From: Ronald Fischer <ronaldf / eml.cc>
Subject: Re: Ruby/Tk : How to show tooltips (please correct my ugly implementation)
Date: Tue, 8 Aug 2006 15:45:10 +0900
Message-ID: <1155019481.65 / user.newsoffice.de>
> I see the flicker, because as soon as the toplevel widget
> (my help-tooltip) is displayed, the underlying text field
> looses focus and the tooltip is destroyed. Did I understand
> this correct?

Yes. You are right. :-)

> This means that other Tk classes (such as the geometry manager)
> expect those variables to exist? Because in the example, I
> haven't seen any actual use for them.

Those important definition is done in TkWindow#initialize.
So, if you want to create a new widget class, 
the class should inherit TkWindow (or some subclass of TkWindow).
TkWindow#initialize parse arguments of `new' method in general 
rules of Ruby/Tk, and calls `create_self' method to create 
a widget on the Tk interpreter.
The rule makes definition of a new widget class easier.

> The only unsolved problem is that I am still using a TkLabel
> for the balloon text. As I mentioned in my original posting,
> I am looking for a widget which I can give an arbitrary size,
> and which formats multi-line text (i.e. arranging for line
> breaks automatically). 

Please try TkMessage class. 

    editable   |   not editable
  -------------+----------------
    TkEntry    |   TkLabel
    TkText     |   TkMessage


BTW, I'll do presentation about achivement of Ruby/TkORCA project 
the day after tomorrow. 
By using Ruby/TkORCA framework, you can make your Ruby/Tk application 
a network GUI application.
For example, 

 1. Make a Ruby/Tk application (e.g. "app.rb") which works on the 
    local window system. You can use any helper libraries or programs 
    for your application, if such helpers never draws on the display
    or can embed its drawings on Tk's container widgets. 

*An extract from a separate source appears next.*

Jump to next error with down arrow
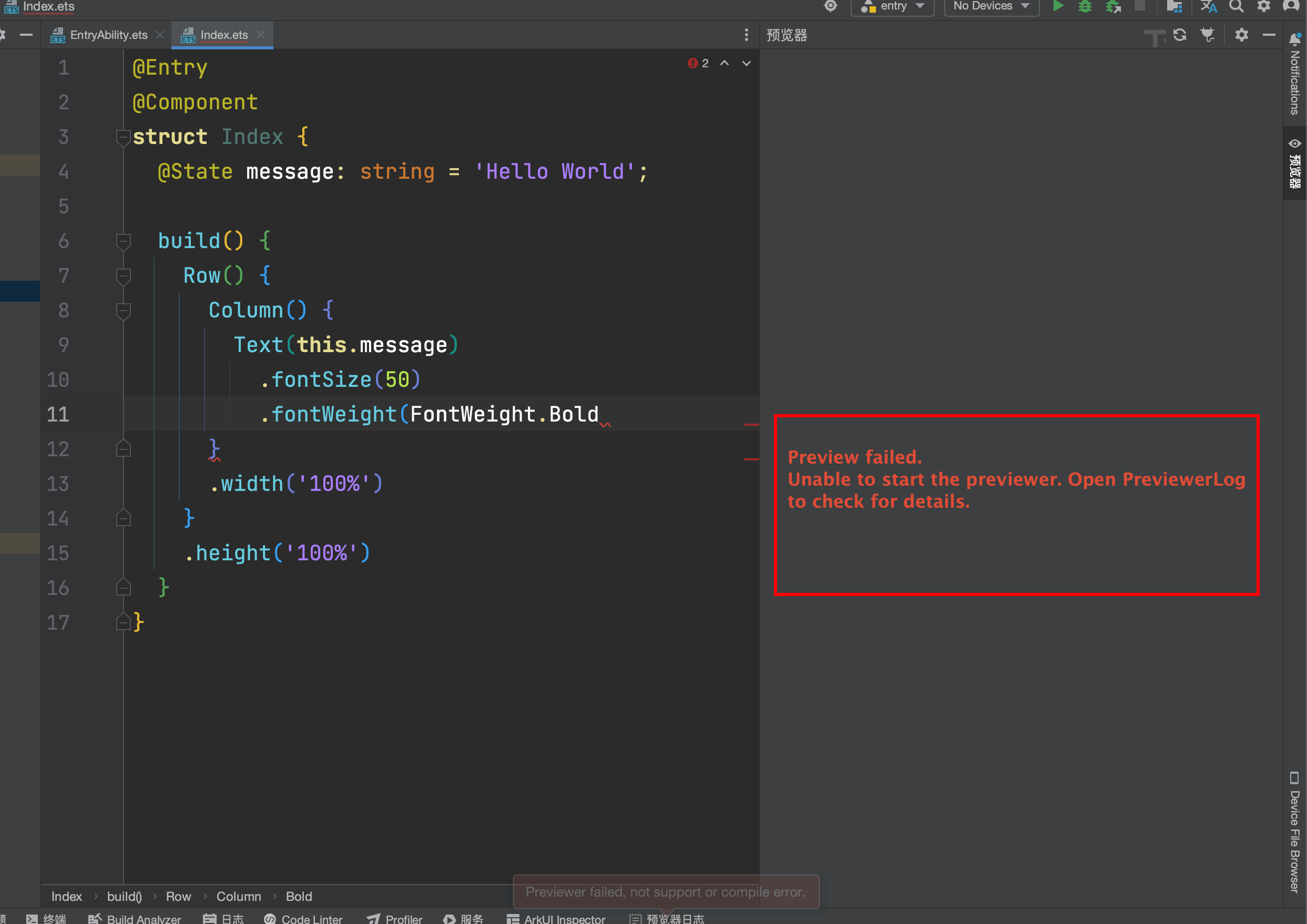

 2. Try "tkorca.rb app.rb". It shows a mother window on your 
    local window system, and load your application ("app.rb") 
    in a daughter (a sandbox). The mother can check and control
    the daughter includes the daughter's window management
    (the mother works the window manager for the daughter also). 
    If the application does not work on the daughter, 
    you have to change some parameters of the mother, or add some 
    wrapper operations for the daughter, or modify the source of 
    application. But probably, amount of modification will not 
    so much.

 3. Start server (e.g. "tkorca_daemon app.rb app2.rb ...").
    Then your application is a public-use network GUI application.
    Clients who connects with a kind of VNCviewr can see and use 
    your application by same view and control as you tested at Step2.
    Of course, there is no native window manager, and each client 
    can see and access his own mother and daughters only.
    You can get logs about connections, and can do just-on-time checks 
    and controls of the running application.
    (For example, you can show an emergency dialog box on the client's
    window independently of the status of the application.)

I think, the cost of each step is, 
   Step1  => 1.0, 
   Step2  => 0.5 (or less), 
   Step3  => + alpha.
The total is "1.5+alpha".
Probably, you can make "Hello, World" netowork GUI application 
in only 5 minutes or less. :-)
When based on Ruby/TkORCA, a network GUI application will require 
lower cost and get faster development than other frameworks.